Other possible interpretations suggest either the presence of primary HLH, or that it was caused by a viral infection. Primary HLH would be unlikely because this entity generally manifests in children, and the vicious presentation that was observed in our patient would be unlikely to have not occurred until his sixties [59], although molecular defects in HLH-associated genes have been reported in patients as old as 62 [76]. Considering that there are cases of HLH associated with viral infections, there is also a possibility that, in this case, a viral infection that triggered HLH could have been missed, as viral screening panels are not commonly used when treating multiple myeloma patients, especially with regimens that should not generally be associated with atypical viral infections [59]. Nonetheless, clinically and laboratory-wise, we did not observe the presence of any viral infection, so the remaining possibility could be represented by a sub-clinical form of viral infection.

9. Conclusions

Hemophagocytic lymphohistiocytosis (HLH) is a rare, elusive, life-threatening immune dysregulation condition, with complex pathogenesis that is characterized by the secondary activation of the innate immune system cells. Raising awareness among physicians regarding the existence of this disease is important due to the necessity of early diagnosis for optimal treatment initiation.
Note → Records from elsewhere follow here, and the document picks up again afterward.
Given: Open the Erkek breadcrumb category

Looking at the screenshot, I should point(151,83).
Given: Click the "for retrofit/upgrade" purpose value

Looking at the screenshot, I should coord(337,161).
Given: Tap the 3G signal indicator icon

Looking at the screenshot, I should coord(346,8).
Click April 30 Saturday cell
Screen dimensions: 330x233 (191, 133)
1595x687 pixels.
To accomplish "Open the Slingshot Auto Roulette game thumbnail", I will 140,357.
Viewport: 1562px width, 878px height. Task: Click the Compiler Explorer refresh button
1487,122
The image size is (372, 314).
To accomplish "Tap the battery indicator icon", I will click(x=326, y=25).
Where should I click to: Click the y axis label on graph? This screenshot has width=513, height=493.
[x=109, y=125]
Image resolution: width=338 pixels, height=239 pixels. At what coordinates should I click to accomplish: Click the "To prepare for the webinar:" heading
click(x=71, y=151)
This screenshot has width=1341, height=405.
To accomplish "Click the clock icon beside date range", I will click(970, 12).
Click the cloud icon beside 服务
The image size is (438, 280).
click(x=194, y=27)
In the current manuscript, we presented a case of a multiple myeloma patient who developed HLH following therapy with an ixazomib-based regimen. This is worth mentioning because the immunotherapies available for different diseases might induce HLH. Differential diagnoses of HLH should be further investigated in likewise cases. Regarding nomenclature, physicians should try to adopt the newer NACHO classification of HLH disease for the sake of clarity and to assist in identifying disease-specific backgrounds. Future research should focus on creating a deeper understanding of the pathophysiology of the disease, developing precise and redefined diagnostic criteria with better availability of genetic and molecular studies, and pushing the boundaries of treatment with novel immunotherapies which can improve survival and limit the evolution of this deadly syndrome.